Agarrem que é ladrão!

Em Portugal a ciência come-se e a "peste grisalha" irrita. De Olhão a Gouveia, cenas do nosso bizarro quotidiano.

Andávamos nós entretidos com a subtracção de umas letras, quando da espuma das notícias emergiu um caso deveras relevante de roubo. Note-se que o roubo é algo comum no noticiário regular: roubo de bens, de tempo, de conforto, de paz, até de vidas. Mas este roubo tem que se lhe diga. Lembram-se do homem que roubou uma lampreia num supermercado de Viana do Castelo, pagando na caixa uma lata de sardinhas e fugindo com o volumoso ciclóstomo oculto debaixo do braço? Foi há já nove anos, uma eternidade. Pois eis que agora, no extremo oposto do país (Olhão), alguém se deu ao trabalho de atacar pela calada da noite um tanque piscícola, roubando dali nada menos que dois linguados. E levou-os debaixo do braço, como o larápio da lampreia, perante a impotência do vídeo-vigilante de serviço, que só o viu encapuzado. Que importa isso?, dirão. Importa muito. Fiquem sabendo que não era um linguado qualquer, era um reprodutor e isso “não tem preço”, disse o director da estação-piloto. No ataque, à forquilha, ficaram feridos mais três linguados. Podia ter sido um massacre. Pior que tudo, perderam-se dois a cinco anos de trabalhos científicos, garantem-nos. É que os exemplares postos nos tanques são seleccionados durante anos (para apurar a espécie) e só quando cumprem a sua função científica vão parar ao prato. Mas têm de passar por um jejum primeiro, porque os tratamentos a que são sujeitos não aconselham a ingestão. Nada de grave: só uns antibióticos e desparasitantes, coisas assim. Desta vez, a coisa alterou-se. E mal. Foi a primeira? Não. Há dias, foi atacado o tanque das corvinas. E em Fevereiro já meia dúzia de robalos e linguados tinham sido roubados, todos com chip. Chip esse que deve ter entrado alegremente, também ele, na cadeia alimentar humana. Por que esperam então, senhores? Por um ataque em massa aos tanques, vazando-os por completo? Não seria melhor dotá-los de melhores protecções? Um fosso com piranhas? Crocodilos? Arame farpado e electrificado? Protejam-se e protejam-nos. Mastigar chips ou antibióticos diluídos num qualquer cozinhado de restaurante é mesmo muito aborrecido.

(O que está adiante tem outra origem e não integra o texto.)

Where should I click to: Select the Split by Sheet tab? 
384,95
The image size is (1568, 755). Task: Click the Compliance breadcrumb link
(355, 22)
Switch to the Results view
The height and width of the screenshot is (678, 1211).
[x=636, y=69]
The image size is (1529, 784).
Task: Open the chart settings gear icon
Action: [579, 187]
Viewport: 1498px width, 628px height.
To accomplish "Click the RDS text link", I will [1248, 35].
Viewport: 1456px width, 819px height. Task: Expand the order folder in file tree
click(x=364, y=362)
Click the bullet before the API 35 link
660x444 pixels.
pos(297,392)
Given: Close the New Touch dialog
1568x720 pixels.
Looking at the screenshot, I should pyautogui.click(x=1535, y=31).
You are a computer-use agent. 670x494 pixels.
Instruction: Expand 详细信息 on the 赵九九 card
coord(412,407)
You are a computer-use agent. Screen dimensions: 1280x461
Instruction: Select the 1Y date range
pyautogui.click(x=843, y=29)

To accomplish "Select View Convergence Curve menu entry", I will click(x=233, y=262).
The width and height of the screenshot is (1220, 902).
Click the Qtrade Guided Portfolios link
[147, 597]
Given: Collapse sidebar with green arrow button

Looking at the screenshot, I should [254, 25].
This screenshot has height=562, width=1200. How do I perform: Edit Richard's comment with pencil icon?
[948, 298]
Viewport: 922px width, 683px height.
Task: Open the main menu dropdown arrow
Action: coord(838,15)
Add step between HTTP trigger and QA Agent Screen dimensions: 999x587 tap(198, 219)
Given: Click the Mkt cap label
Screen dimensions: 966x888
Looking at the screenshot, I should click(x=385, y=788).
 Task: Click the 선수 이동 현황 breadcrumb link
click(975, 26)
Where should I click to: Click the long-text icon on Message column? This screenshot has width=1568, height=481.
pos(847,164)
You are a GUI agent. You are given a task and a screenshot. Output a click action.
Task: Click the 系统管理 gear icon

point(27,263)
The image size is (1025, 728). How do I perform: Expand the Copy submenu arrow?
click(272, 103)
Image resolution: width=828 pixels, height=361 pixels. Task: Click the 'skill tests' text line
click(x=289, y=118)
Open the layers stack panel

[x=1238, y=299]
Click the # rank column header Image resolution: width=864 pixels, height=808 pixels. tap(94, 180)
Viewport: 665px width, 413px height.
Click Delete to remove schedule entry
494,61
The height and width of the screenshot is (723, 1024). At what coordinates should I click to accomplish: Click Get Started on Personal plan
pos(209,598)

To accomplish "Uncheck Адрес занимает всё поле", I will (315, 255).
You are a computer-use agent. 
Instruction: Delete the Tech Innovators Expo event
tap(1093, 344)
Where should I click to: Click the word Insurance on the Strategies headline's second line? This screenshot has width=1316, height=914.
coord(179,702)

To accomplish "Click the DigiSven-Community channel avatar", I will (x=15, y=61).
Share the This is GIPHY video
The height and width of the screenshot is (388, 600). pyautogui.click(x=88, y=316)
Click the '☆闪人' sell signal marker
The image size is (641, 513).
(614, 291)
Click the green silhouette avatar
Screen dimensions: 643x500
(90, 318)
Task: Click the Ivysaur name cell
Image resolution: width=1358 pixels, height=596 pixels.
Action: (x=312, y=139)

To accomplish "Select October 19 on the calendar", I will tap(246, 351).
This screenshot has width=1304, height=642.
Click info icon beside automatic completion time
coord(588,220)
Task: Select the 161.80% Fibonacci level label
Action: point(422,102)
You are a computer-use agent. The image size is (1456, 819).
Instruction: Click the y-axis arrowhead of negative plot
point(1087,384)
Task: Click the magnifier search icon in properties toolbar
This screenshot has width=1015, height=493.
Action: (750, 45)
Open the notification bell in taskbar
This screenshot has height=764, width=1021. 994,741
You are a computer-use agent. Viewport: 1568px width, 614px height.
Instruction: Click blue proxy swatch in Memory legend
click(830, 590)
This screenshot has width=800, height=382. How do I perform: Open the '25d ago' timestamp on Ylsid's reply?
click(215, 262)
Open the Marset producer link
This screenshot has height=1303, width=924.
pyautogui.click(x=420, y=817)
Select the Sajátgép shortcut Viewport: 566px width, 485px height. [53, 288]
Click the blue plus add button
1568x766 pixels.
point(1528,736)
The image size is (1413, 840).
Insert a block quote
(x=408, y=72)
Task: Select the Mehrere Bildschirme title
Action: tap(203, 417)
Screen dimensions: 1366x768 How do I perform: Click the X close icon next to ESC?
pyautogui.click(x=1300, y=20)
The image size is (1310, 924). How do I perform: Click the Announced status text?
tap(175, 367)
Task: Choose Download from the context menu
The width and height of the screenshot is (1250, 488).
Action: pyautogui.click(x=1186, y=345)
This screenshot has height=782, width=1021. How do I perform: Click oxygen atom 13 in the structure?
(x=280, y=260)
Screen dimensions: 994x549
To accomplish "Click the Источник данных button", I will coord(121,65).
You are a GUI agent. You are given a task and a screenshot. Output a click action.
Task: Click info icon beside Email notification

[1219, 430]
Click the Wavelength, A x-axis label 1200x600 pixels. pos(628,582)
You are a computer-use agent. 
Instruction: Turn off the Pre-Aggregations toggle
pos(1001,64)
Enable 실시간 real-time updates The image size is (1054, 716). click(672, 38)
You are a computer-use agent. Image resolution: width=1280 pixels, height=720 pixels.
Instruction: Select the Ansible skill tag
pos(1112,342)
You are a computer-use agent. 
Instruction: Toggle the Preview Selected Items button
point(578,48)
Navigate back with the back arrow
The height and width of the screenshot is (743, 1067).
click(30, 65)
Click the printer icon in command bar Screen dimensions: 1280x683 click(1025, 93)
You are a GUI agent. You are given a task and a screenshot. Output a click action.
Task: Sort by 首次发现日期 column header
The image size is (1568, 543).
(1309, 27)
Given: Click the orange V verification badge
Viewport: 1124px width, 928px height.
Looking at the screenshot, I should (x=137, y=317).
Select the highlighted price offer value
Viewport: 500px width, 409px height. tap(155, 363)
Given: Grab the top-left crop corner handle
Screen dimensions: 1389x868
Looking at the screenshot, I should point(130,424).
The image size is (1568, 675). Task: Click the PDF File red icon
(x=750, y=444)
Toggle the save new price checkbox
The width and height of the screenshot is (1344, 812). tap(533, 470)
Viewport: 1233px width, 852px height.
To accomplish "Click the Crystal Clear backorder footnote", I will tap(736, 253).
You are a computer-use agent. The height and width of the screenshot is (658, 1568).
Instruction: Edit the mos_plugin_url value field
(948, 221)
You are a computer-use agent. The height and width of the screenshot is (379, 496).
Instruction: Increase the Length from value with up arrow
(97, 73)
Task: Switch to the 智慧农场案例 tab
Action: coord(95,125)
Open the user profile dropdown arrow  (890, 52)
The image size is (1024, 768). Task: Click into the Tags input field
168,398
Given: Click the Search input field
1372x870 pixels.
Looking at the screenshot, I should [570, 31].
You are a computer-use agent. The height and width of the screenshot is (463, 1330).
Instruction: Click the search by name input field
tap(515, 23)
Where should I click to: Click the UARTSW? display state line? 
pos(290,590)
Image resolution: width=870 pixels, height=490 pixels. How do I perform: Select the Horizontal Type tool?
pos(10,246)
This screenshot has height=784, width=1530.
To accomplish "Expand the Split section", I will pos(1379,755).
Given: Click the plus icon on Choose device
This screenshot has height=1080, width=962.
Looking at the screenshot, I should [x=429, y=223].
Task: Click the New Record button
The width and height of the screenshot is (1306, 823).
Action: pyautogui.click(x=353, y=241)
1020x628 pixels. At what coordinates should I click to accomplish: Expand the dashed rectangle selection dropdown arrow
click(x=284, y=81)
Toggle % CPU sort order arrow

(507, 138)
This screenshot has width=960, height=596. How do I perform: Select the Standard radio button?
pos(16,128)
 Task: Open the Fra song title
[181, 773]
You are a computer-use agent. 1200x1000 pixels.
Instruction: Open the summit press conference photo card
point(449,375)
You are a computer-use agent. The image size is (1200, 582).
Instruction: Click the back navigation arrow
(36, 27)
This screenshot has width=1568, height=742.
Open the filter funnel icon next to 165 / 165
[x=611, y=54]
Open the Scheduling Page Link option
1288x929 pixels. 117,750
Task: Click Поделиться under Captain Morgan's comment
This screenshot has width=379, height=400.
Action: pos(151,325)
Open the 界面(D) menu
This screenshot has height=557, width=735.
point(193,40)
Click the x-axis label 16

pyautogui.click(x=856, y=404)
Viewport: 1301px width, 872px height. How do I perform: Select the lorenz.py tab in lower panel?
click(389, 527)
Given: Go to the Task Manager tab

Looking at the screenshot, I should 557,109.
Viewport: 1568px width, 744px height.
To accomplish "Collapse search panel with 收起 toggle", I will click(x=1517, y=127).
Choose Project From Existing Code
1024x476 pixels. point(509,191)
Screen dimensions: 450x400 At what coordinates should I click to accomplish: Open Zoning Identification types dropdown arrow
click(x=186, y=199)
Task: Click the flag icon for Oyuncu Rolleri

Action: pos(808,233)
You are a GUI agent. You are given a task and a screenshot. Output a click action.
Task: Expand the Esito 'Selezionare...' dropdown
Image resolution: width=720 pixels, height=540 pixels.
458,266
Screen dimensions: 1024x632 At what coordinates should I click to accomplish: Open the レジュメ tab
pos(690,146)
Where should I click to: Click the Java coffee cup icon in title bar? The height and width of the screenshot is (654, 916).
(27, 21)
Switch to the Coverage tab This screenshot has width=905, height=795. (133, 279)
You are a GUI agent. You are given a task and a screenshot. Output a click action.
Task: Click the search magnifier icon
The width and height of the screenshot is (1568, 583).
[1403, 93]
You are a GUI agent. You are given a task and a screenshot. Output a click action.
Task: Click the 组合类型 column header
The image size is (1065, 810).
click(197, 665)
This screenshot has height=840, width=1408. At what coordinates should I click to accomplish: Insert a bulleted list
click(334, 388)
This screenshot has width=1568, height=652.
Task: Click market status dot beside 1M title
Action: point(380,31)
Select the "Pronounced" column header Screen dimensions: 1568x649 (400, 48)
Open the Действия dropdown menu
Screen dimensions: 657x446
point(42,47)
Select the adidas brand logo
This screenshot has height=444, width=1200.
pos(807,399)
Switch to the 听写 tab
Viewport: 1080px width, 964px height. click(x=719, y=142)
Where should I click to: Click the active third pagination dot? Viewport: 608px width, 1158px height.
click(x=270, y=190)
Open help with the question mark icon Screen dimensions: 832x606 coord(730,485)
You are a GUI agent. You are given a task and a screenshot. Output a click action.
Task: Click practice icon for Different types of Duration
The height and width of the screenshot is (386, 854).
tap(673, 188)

Aborrecido, no mínimo, é o resultado da história que se segue. Não tem nada a ver com peixes, pelo menos à superfície (há peixes de águas profundas, como o cherne, mas daí vêm outras histórias), embora ostente algumas escamas. Explica-se de forma breve. Um deputado (Carlos Peixoto, do PSD) escreveu um artigo num jornal onde dizia, a dado passo: “Segundo estimativa do INE, em 2050 cerca de 80% da população do país apresentar-se-á envelhecida e dependente e a idade média pode situar-se perto dos 50 anos. A nossa pátria foi contaminada com a já conhecida peste grisalha.” Tal “peste” traz, segundo ele, “um aumento penoso dos encargos sociais com reformas, pensões e assistência médica”. O que o levou a aconselhar: “Precisamos, todos, de mudar a nossa mentalidade, de a renovar, de apostar no incremento da natalidade. Se assim não for, envelhecemos e apodrecemos com o país.” Alguém que então já “envelhecia e apodrecia” (para seguir o raciocínio do escrevente) respondeu-lhe à letra, noutro jornal. O deputado sentiu-se ofendido e processou-o. Não teve sorte: o tribunal de Gouveia absolveu o autor da carta (António Figueiredo e Silva). Por isso o deputado insistiu, recorrendo para a Relação de Coimbra, que levou a uma revisão do caso e à condenação do autor da carta pelo “crime de difamação agravada”. Os juízes não devem ter lido o que sobre tal deputado se escreveu nas redes sociais, que é de fazer corar as pedras da calçada. Porém, o septuagenário autor da carta, de escrita bem mais elaborada e polida mas irado por lhe terem colado a “peste grisalha” à pele, foi condenado a pagar 3 mil euros ao queixoso mais uns 2 mil ao tribunal. Isto apenas com a reforma que a sua condição “grisalha” lhe permite. Pois bem: lido e ouvido o deputado (há discursos no Youtube) e lido igualmente o agora condenado (que na carta até citava Oscar Wilde!), a sugestão óbvia é que a multa (por muito injusta que seja, e é) possa ser paga em lições de português ministradas pelo condenado ao queixoso. Teríamos todos muito a ganhar, “grisalhos” ou não.